Neale Kimmel’s play Frances and Marybeth had a premiere of Act I at Alumnae Theatre’s New Ideas Festival last year; check out my post from the Alumnae Theatre blog from NIF 2011 Week One (from back when I was the Alum bloggergal): http://alumnaetheatre.wordpress.com/2011/03/10/new-ideas-week-one-opening-2/
A year later, she’s teamed up again with director Heather Keith to mount the entire play at the Factory Theatre Studio. I managed to catch the closing performance yesterday afternoon.
Actors Meaghen Quinn (Frances) and Carolyn Grace Hall (Marybeth) return to play the titular sisters, joined by Matt Wells (Rick), Jesse Bond (Antonio) and David Ross (Paul). And those of us who saw the NIF Act I premiere finally find out for certain that the unseen Kevin is in fact Marybeth’s dog and not her son; she just treats him like a son.

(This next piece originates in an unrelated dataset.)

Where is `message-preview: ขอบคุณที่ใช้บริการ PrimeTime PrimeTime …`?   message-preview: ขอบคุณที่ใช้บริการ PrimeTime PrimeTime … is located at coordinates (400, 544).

Frances has been crashing on Marybeth’s couch for over three months, getting over a heartbreaking break-up with her cheating fiance Rick. The two sisters are complete polar opposites: Frances is a spontaneous, rock ‘n roll party girl, while Marybeth is a quiet, organized homebody whose fear of making mistakes has turned her love of painting into a paint-by-numbers hobby. Following a gynecology appointment (where both she and her doc broke down crying over lost love), Frances has a moment of enlightenment on public transit when a kind stranger tells her that everything will be okay. This leads her to making a date with a tall, handsome Spanish man (Antonio) she meets at the grocery store – and she manages to convince Marybeth into hosting a dinner party double date at her house, with her paint-by-numbers Craigslist patron Paul joining them. Insanity ensues when Rick shows up unexpectedly while the girls are getting ready, and Marybeth tries her darndest to hide him from Frances. Then there’s Antonio, who’s not what he seems to be, and Paul, who pretty much is – and further hijinks break out during the course of a milk-based menu (to use up the 14 litres of milk the women have in the house) as the double date continues while Rick sits off to the side, attempting to drink a 4-litre jug of buttermilk to prove his love for Frances. Of course, things have a way of working themselves out, leaving everyone exhausted in the process. A very funny cast; Quinn and Hall are particularly good – you really believe in the history and relationship these two have as sisters. Big screwball comic fun – like Keith says in her director’s notes in the program: the show is like a slumber party. And we’re all invited.
I wish I could tell you to go see this, but the run is finished. Look out for this play and others by Kimmel. She’s definitely a playwright to keep an eye on.